O título é já um programa: Humanidade(s). Considerações radicalmente contemporâneas. Se a palavra considerações remete para uma opinião bem formulada e defendida, o advérbio de modo radicalmente imprime uma orientação precisa mas enérgica. Explico melhor: o que o livro de Isabel Capeloa Gil aponta é para a universidade, a sua avaliação hoje e a produção do conhecimento. Há uma ideia muito interessante que a autora - antiga diretora da Faculdade de Ciências Humanas e atual vice-reitora da Universidade Católica Portuguesa com os pelouros da investigação e internacionalização - desenvolve: a escadaria das letras (pp. 29-38). O Palais Académique de Paris IV (Sorbonne) tem um vestíbulo que dá para duas escadarias, a de letras no lado direito e a das ciências no lado esquerdo. Isabel Capeloa Gil coloca aqui uma distinção de saberes, entre o "inútil" e o que fornece produtividade. Ao longo do texto, de modo exaustivo e profundo, a autora combina pensamento filosófico e relatórios e estudos de mercado sobre a realidade que fala.

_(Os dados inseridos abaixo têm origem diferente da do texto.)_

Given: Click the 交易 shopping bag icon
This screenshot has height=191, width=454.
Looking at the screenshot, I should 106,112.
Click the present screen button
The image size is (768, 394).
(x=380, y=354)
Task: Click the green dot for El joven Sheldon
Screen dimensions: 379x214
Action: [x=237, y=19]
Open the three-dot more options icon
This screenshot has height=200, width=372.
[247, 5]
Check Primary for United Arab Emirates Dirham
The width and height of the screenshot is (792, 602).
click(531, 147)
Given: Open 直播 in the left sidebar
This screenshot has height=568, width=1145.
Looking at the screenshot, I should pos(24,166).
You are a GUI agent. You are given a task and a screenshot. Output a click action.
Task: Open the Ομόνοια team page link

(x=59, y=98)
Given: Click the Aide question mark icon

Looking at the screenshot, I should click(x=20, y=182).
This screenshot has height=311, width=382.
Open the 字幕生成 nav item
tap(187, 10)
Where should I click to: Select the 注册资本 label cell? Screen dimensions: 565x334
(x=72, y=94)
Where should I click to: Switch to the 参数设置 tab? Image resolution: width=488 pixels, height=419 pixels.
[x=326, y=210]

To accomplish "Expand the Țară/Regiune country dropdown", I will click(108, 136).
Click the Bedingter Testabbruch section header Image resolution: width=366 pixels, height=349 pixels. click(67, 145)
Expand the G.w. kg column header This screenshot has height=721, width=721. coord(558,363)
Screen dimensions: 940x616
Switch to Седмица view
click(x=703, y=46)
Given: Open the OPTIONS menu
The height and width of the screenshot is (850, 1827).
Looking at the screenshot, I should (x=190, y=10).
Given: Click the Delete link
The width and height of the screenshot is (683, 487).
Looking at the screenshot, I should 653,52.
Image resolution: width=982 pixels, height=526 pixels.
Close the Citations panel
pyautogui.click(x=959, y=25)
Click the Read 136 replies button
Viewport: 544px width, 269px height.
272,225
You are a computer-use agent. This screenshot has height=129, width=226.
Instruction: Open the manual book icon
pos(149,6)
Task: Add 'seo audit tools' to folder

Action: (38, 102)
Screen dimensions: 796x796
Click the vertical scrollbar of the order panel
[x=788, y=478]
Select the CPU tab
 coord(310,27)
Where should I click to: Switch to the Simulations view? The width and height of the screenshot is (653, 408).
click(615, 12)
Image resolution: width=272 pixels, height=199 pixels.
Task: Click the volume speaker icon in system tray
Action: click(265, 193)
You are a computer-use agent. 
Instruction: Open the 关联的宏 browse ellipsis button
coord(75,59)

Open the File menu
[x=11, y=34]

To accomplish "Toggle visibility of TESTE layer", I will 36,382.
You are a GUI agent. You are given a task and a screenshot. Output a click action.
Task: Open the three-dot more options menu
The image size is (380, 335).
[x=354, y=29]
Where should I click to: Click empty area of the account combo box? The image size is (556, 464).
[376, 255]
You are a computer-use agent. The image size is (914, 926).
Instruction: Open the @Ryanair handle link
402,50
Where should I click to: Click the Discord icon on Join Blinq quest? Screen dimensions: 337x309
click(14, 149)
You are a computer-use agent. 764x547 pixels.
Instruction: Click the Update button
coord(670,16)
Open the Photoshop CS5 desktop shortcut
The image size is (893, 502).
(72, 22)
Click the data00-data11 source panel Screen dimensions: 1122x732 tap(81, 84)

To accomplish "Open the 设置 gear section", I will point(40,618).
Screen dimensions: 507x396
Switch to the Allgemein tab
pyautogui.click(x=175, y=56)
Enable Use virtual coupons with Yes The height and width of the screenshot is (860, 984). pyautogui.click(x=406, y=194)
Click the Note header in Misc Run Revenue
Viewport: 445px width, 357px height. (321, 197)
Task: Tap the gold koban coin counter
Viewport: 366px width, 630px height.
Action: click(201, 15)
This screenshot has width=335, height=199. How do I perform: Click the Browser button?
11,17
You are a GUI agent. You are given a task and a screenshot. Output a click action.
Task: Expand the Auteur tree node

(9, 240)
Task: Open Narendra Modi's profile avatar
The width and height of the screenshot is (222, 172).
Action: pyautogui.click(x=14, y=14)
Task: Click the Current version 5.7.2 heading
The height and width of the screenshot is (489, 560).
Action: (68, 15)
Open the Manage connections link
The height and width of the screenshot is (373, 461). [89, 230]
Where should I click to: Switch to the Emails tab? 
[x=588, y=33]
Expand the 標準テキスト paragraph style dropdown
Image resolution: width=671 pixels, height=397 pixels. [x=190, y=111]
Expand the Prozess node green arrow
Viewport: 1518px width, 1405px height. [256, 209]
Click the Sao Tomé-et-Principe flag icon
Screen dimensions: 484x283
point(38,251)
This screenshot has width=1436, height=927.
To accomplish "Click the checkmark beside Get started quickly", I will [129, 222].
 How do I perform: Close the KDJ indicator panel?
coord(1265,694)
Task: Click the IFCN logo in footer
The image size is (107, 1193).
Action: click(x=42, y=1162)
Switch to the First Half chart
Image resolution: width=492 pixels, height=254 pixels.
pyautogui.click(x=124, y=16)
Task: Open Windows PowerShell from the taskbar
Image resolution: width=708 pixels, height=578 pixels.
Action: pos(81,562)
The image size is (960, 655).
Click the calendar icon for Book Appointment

A palavra radicalmente no título tem, dentro do livro, um significado preciso, o de combater a hegemonia do conhecimento dito científico e elevar o saber das humanidades e das ciências sociais. Na atribuição de bolsas e projetos de investigação, o pote das humanidades e das ciências sociais tem vindo a ser mais pequeno e quase residual. No subcapítulo a que chamou de dilemas contemporâneos, a autora recolhe evidências que contesta de modo veemente apesar de elegante, quando indica que a universidade ameaça ser a nova fábrica que produz graduados em termos de avaliação, impacto e empregabilidade, como se as competências do estudante universitário fossem calculadas como um bem económico puro.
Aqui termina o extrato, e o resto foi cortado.